Calor entre páginas
El frío traía opiniones esa mañana, nítido como para subrayar su aliento. Se acomodó la bufanda y caminó hasta que la campanita de una librería pequeña hizo su trabajo honesto. Adentro: papel, polvo y una luz que perdona.
No buscaba nada, que es cuando aparece el libro perfecto—lomo un poco tímido, título como reto en voz baja. Al abrirlo, cayó un recibo: invierno de hace tres años, el nombre de alguien más, el mismo mes. En el margen de la página 47, un lápiz suave: para días como este. A veces el mundo es sorprendentemente competente.
En casa puso agua a hervir y encontró el cuadro tibio en el piso donde el sol ensaya sus escalas. Calcetas, suéter, vapor saliendo de la taza como gato que decide que tu regazo es seguro. Leyó el primer párrafo y sintió que el cuarto se inclinaba hacia ella, como si la casa eligiera equipo.
El libro la conocía sin curiosear: frases que caminaban en lugar de correr, chistes que confiaban en el lector, un capítulo que se detenía a ver cómo piensa la nieve. Afuera, el día tocaba con los nudillos la ventana. Adentro, su felicidad aprendió temperatura nueva y brilló como brillan los radiadores cuando olvidas que están trabajando.

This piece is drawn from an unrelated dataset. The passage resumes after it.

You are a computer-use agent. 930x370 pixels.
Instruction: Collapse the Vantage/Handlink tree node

No revisó el teléfono. No convirtió la hora siguiente en productividad. Pasó las páginas al ritmo de la respiración. Las sombras avanzaron por la pared como reglas amigas. Cuando la tetera chasqueó, se dio cuenta de que llevaba un rato con calor sin pedir permiso.

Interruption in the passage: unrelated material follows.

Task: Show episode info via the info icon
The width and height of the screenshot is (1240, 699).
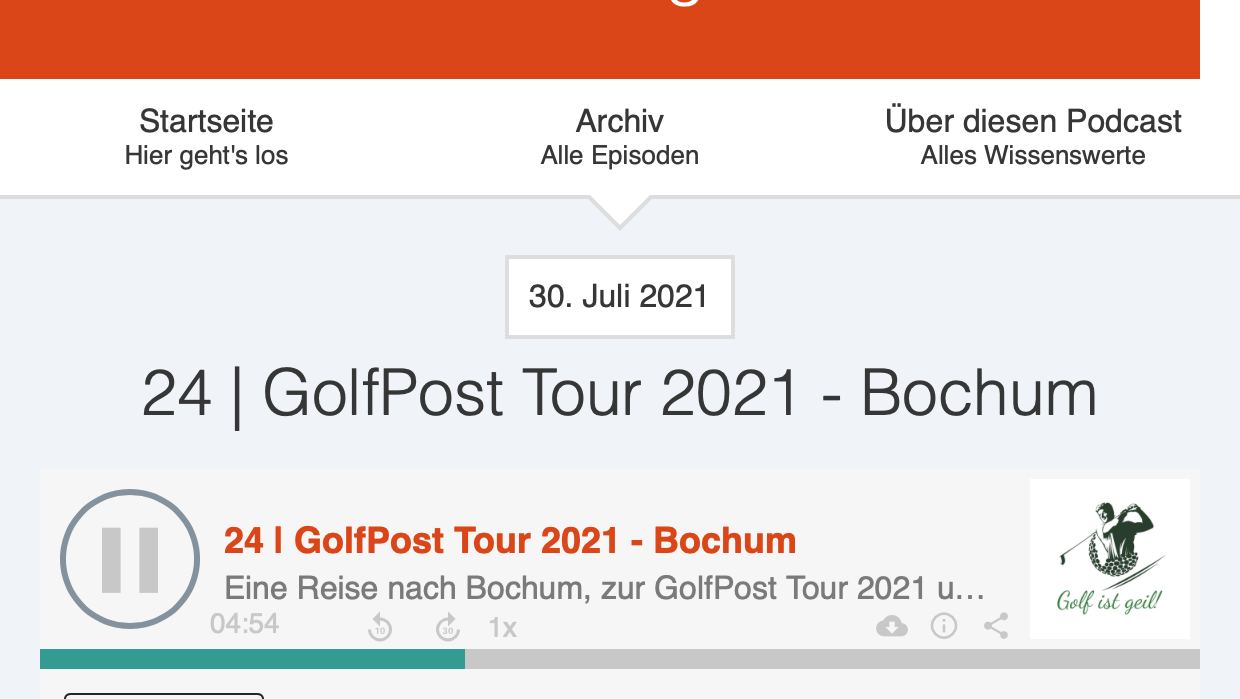Action: pyautogui.click(x=942, y=626)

Para la página 94 el frío había perdido la discusión. Podía quedarse del otro lado del vidrio y ser hermoso ahí. El libro le apoyó una palma en la mejilla como solo puede el papel. Sonrió esa sonrisa pequeña y no prestada—la que se siente aunque no haya espejo—y siguió leyendo, con las dos manos metidas en el invierno que se hizo para sí misma.